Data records
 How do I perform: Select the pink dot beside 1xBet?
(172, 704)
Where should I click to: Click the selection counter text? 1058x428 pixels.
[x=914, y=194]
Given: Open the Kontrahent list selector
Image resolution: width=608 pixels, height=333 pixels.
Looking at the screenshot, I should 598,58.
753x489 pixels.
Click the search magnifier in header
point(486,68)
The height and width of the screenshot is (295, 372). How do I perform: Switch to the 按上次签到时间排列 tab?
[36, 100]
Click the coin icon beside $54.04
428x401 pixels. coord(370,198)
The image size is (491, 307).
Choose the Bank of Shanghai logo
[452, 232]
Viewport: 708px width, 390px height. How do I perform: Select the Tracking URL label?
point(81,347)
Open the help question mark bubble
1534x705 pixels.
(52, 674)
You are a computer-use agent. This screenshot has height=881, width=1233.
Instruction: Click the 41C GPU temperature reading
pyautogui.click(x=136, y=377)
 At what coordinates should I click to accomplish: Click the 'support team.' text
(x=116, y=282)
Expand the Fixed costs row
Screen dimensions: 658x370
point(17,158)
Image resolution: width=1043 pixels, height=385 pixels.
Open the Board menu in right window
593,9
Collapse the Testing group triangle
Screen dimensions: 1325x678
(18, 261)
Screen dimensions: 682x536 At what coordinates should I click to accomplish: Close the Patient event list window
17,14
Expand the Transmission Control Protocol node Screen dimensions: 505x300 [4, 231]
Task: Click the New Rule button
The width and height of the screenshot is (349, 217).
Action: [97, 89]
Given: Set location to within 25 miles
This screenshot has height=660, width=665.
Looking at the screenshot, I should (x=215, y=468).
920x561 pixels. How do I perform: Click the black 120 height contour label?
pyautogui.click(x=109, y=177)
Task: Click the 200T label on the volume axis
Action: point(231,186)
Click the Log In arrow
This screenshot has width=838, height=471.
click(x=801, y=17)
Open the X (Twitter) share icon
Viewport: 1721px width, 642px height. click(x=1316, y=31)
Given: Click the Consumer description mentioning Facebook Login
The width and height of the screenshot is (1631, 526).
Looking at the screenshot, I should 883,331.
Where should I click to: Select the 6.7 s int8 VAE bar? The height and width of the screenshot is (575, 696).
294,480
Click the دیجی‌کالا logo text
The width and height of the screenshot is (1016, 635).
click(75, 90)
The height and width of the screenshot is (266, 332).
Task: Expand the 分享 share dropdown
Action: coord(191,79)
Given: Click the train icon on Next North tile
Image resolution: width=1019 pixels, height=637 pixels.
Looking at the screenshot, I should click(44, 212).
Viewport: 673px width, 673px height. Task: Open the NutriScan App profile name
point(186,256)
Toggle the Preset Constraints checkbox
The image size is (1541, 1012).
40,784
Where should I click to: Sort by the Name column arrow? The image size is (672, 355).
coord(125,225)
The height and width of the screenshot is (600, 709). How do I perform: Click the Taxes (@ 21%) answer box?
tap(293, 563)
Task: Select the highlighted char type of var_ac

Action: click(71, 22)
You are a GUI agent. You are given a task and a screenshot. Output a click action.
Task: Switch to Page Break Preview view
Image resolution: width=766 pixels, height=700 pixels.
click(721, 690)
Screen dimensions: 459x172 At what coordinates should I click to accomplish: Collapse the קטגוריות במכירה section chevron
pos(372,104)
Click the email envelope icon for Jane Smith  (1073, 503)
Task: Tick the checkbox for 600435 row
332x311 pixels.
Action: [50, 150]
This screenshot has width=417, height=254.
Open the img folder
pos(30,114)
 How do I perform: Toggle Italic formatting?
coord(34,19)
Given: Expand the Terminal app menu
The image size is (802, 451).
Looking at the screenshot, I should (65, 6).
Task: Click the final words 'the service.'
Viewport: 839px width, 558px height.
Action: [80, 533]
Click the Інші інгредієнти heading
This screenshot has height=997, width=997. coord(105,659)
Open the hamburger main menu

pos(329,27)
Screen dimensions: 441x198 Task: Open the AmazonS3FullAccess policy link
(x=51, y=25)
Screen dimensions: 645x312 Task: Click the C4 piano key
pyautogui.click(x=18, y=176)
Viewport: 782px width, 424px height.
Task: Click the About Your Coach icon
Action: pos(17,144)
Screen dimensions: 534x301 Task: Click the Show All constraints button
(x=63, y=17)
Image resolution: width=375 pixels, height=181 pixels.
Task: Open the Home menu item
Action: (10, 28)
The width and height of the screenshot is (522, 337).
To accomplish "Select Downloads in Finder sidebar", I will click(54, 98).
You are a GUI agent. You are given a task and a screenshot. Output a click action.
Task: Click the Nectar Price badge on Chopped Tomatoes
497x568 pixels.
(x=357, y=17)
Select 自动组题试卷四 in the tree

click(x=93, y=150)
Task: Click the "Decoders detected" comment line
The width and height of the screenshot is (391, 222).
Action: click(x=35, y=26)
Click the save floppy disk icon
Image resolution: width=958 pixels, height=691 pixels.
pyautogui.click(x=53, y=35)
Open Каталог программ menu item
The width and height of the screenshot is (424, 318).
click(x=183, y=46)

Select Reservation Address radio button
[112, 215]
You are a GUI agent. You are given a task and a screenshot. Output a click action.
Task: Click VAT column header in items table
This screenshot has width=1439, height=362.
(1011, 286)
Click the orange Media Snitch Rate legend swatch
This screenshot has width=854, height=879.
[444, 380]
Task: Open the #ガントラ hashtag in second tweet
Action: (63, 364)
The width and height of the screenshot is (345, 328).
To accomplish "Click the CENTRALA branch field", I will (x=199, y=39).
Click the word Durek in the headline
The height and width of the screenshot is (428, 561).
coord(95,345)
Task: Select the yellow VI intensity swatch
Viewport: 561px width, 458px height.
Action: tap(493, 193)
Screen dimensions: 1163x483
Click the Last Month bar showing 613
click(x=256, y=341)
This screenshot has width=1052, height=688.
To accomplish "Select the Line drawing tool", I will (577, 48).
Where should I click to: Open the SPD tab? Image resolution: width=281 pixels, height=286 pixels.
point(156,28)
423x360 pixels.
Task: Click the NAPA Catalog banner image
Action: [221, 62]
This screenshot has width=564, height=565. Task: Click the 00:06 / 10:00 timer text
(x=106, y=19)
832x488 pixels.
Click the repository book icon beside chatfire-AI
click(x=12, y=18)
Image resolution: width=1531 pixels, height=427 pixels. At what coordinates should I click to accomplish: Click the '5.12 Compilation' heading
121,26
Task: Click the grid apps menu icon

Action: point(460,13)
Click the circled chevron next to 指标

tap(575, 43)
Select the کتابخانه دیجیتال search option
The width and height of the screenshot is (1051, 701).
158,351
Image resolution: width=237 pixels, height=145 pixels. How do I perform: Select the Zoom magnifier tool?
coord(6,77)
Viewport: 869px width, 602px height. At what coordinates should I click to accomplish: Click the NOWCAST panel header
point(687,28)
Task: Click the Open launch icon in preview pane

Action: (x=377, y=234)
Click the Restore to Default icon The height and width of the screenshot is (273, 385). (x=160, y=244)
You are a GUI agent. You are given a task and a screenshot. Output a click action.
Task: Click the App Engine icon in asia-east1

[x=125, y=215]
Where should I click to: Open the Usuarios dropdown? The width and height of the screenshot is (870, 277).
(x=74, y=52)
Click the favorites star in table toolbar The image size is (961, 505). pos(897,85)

• DIRECTIONS FOR THIS TASK: Your task is to retype all of the lines above exactly.

• COMPLETED EXERCISE:
 How do I perform: Select the pink dot beside 1xBet?
(172, 704)
Where should I click to: Click the selection counter text? 1058x428 pixels.
[x=914, y=194]
Given: Open the Kontrahent list selector
Image resolution: width=608 pixels, height=333 pixels.
Looking at the screenshot, I should 598,58.
753x489 pixels.
Click the search magnifier in header
point(486,68)
The height and width of the screenshot is (295, 372). How do I perform: Switch to the 按上次签到时间排列 tab?
[36, 100]
Click the coin icon beside $54.04
428x401 pixels. coord(370,198)
The image size is (491, 307).
Choose the Bank of Shanghai logo
[452, 232]
Viewport: 708px width, 390px height. How do I perform: Select the Tracking URL label?
point(81,347)
Open the help question mark bubble
1534x705 pixels.
(52, 674)
You are a computer-use agent. This screenshot has height=881, width=1233.
Instruction: Click the 41C GPU temperature reading
pyautogui.click(x=136, y=377)
 At what coordinates should I click to accomplish: Click the 'support team.' text
(x=116, y=282)
Expand the Fixed costs row
Screen dimensions: 658x370
point(17,158)
Image resolution: width=1043 pixels, height=385 pixels.
Open the Board menu in right window
593,9
Collapse the Testing group triangle
Screen dimensions: 1325x678
(18, 261)
Screen dimensions: 682x536 At what coordinates should I click to accomplish: Close the Patient event list window
17,14
Expand the Transmission Control Protocol node Screen dimensions: 505x300 [4, 231]
Task: Click the New Rule button
The width and height of the screenshot is (349, 217).
Action: [97, 89]
Given: Set location to within 25 miles
This screenshot has height=660, width=665.
Looking at the screenshot, I should (x=215, y=468).
920x561 pixels. How do I perform: Click the black 120 height contour label?
pyautogui.click(x=109, y=177)
Task: Click the 200T label on the volume axis
Action: point(231,186)
Click the Log In arrow
This screenshot has width=838, height=471.
click(x=801, y=17)
Open the X (Twitter) share icon
Viewport: 1721px width, 642px height. click(x=1316, y=31)
Given: Click the Consumer description mentioning Facebook Login
The width and height of the screenshot is (1631, 526).
Looking at the screenshot, I should 883,331.
Where should I click to: Select the 6.7 s int8 VAE bar? The height and width of the screenshot is (575, 696).
294,480
Click the دیجی‌کالا logo text
The width and height of the screenshot is (1016, 635).
click(75, 90)
The height and width of the screenshot is (266, 332).
Task: Expand the 分享 share dropdown
Action: coord(191,79)
Given: Click the train icon on Next North tile
Image resolution: width=1019 pixels, height=637 pixels.
Looking at the screenshot, I should click(44, 212).
Viewport: 673px width, 673px height. Task: Open the NutriScan App profile name
point(186,256)
Toggle the Preset Constraints checkbox
The image size is (1541, 1012).
40,784
Where should I click to: Sort by the Name column arrow? The image size is (672, 355).
coord(125,225)
The height and width of the screenshot is (600, 709). How do I perform: Click the Taxes (@ 21%) answer box?
tap(293, 563)
Task: Select the highlighted char type of var_ac

Action: click(71, 22)
You are a GUI agent. You are given a task and a screenshot. Output a click action.
Task: Switch to Page Break Preview view
Image resolution: width=766 pixels, height=700 pixels.
click(721, 690)
Screen dimensions: 459x172 At what coordinates should I click to accomplish: Collapse the קטגוריות במכירה section chevron
pos(372,104)
Click the email envelope icon for Jane Smith  (1073, 503)
Task: Tick the checkbox for 600435 row
332x311 pixels.
Action: [50, 150]
This screenshot has width=417, height=254.
Open the img folder
pos(30,114)
 How do I perform: Toggle Italic formatting?
coord(34,19)
Given: Expand the Terminal app menu
The image size is (802, 451).
Looking at the screenshot, I should (65, 6).
Task: Click the final words 'the service.'
Viewport: 839px width, 558px height.
Action: [80, 533]
Click the Інші інгредієнти heading
This screenshot has height=997, width=997. coord(105,659)
Open the hamburger main menu

pos(329,27)
Screen dimensions: 441x198 Task: Open the AmazonS3FullAccess policy link
(x=51, y=25)
Screen dimensions: 645x312 Task: Click the C4 piano key
pyautogui.click(x=18, y=176)
Viewport: 782px width, 424px height.
Task: Click the About Your Coach icon
Action: pos(17,144)
Screen dimensions: 534x301 Task: Click the Show All constraints button
(x=63, y=17)
Image resolution: width=375 pixels, height=181 pixels.
Task: Open the Home menu item
Action: (10, 28)
The width and height of the screenshot is (522, 337).
To accomplish "Select Downloads in Finder sidebar", I will click(54, 98).
You are a GUI agent. You are given a task and a screenshot. Output a click action.
Task: Click the Nectar Price badge on Chopped Tomatoes
497x568 pixels.
(x=357, y=17)
Select 自动组题试卷四 in the tree

click(x=93, y=150)
Task: Click the "Decoders detected" comment line
The width and height of the screenshot is (391, 222).
Action: click(x=35, y=26)
Click the save floppy disk icon
Image resolution: width=958 pixels, height=691 pixels.
pyautogui.click(x=53, y=35)
Open Каталог программ menu item
The width and height of the screenshot is (424, 318).
click(x=183, y=46)

Select Reservation Address radio button
[112, 215]
You are a GUI agent. You are given a task and a screenshot. Output a click action.
Task: Click VAT column header in items table
This screenshot has width=1439, height=362.
(1011, 286)
Click the orange Media Snitch Rate legend swatch
This screenshot has width=854, height=879.
[444, 380]
Task: Open the #ガントラ hashtag in second tweet
Action: (63, 364)
The width and height of the screenshot is (345, 328).
To accomplish "Click the CENTRALA branch field", I will (x=199, y=39).
Click the word Durek in the headline
The height and width of the screenshot is (428, 561).
coord(95,345)
Task: Select the yellow VI intensity swatch
Viewport: 561px width, 458px height.
Action: tap(493, 193)
Screen dimensions: 1163x483
Click the Last Month bar showing 613
click(x=256, y=341)
This screenshot has width=1052, height=688.
To accomplish "Select the Line drawing tool", I will (577, 48).
Where should I click to: Open the SPD tab? Image resolution: width=281 pixels, height=286 pixels.
point(156,28)
423x360 pixels.
Task: Click the NAPA Catalog banner image
Action: [221, 62]
This screenshot has width=564, height=565. Task: Click the 00:06 / 10:00 timer text
(x=106, y=19)
832x488 pixels.
Click the repository book icon beside chatfire-AI
click(x=12, y=18)
Image resolution: width=1531 pixels, height=427 pixels. At what coordinates should I click to accomplish: Click the '5.12 Compilation' heading
121,26
Task: Click the grid apps menu icon

Action: point(460,13)
Click the circled chevron next to 指标

tap(575, 43)
Select the کتابخانه دیجیتال search option
The width and height of the screenshot is (1051, 701).
158,351
Image resolution: width=237 pixels, height=145 pixels. How do I perform: Select the Zoom magnifier tool?
coord(6,77)
Viewport: 869px width, 602px height. At what coordinates should I click to accomplish: Click the NOWCAST panel header
point(687,28)
Task: Click the Open launch icon in preview pane

Action: (x=377, y=234)
Click the Restore to Default icon The height and width of the screenshot is (273, 385). (x=160, y=244)
You are a GUI agent. You are given a task and a screenshot. Output a click action.
Task: Click the App Engine icon in asia-east1

[x=125, y=215]
Where should I click to: Open the Usuarios dropdown? The width and height of the screenshot is (870, 277).
(x=74, y=52)
Click the favorites star in table toolbar The image size is (961, 505). pos(897,85)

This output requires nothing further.